I have been trying to run Rodinia BFS benchmark, but there is an unexpected
error that is/seems irrelevant with gem5-gpu. Here is the m5_term output I get:


==== m5 slave terminal: Terminal 0 ====
Loading new script...
gem5 + GPGPU-Sim CUDA RT: __cudaRegisterFatBinary2(*fatCubin = 0x5017a0, size = 6752)
gem5 + GPGPU-Sim CUDA RT: Touching parts/pages of the binary...
gem5 + GPGPU-Sim CUDA RT: magic: 518347265
gem5 + GPGPU-Sim CUDA RT: ident: bfs.cu
gem5 + GPGPU-Sim CUDAserial8250: too much work for irq4
 RT: elf: ELF 3
gem5 + GPGPU-Sim CUDA RT: ptx[0] code hash = 19
gem5 + GPGPU-Sim CUDA RT: ptx[0]->gpuProfileName: compute_20
Reading File
gem5_fusion_bfs[976]: segfault at 0 ip 0000000000000000 sp 00007fff6cacad48 error 14 in gem5_fusion_bfs[400000+ff000]
/tmp/runscript: line 9:   976 Segmentation fault      ./gem5_fusion_bfs



I have tried to locate the problem and it seems comes from the use of the function ceil(..) in line 99 of the benchmark.
I also observed that ceil is a symbol defined with the -u option for linking.

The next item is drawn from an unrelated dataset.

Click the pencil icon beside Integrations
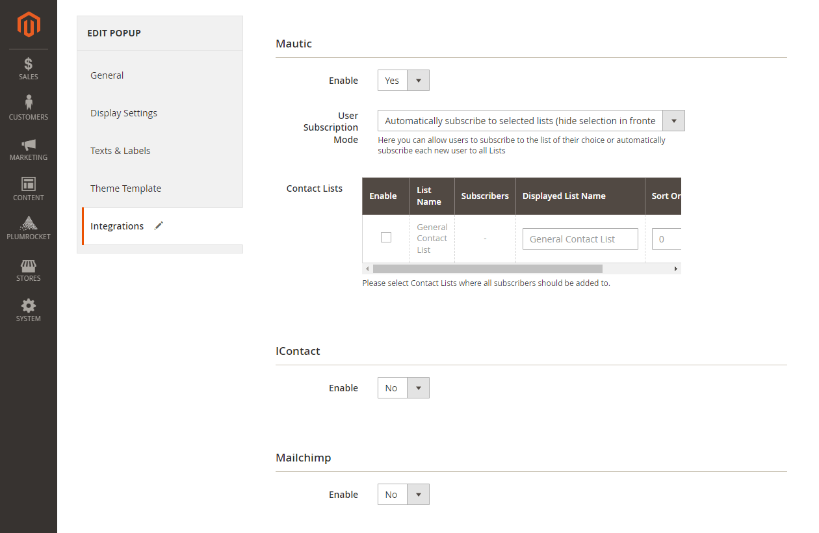This screenshot has height=533, width=819. (159, 226)

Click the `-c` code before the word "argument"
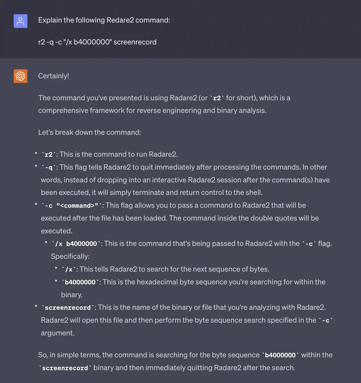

I tried moving -u options in the link command
by modifying included makefile code in common.mk. Specifically, I have moved the location of $(LDUFLAGS) from the
end of the command to before all library specs, or even before the source file name (i.e., before $(SIM_OBJS)), with no
change in behavior.

Running the default makefile does not use -u options or the -lm -lc (and -lm5op_x86) options and runs fine on real HW.

I am using g++-4.6 and nvcc release 3.2, V0.2.1221.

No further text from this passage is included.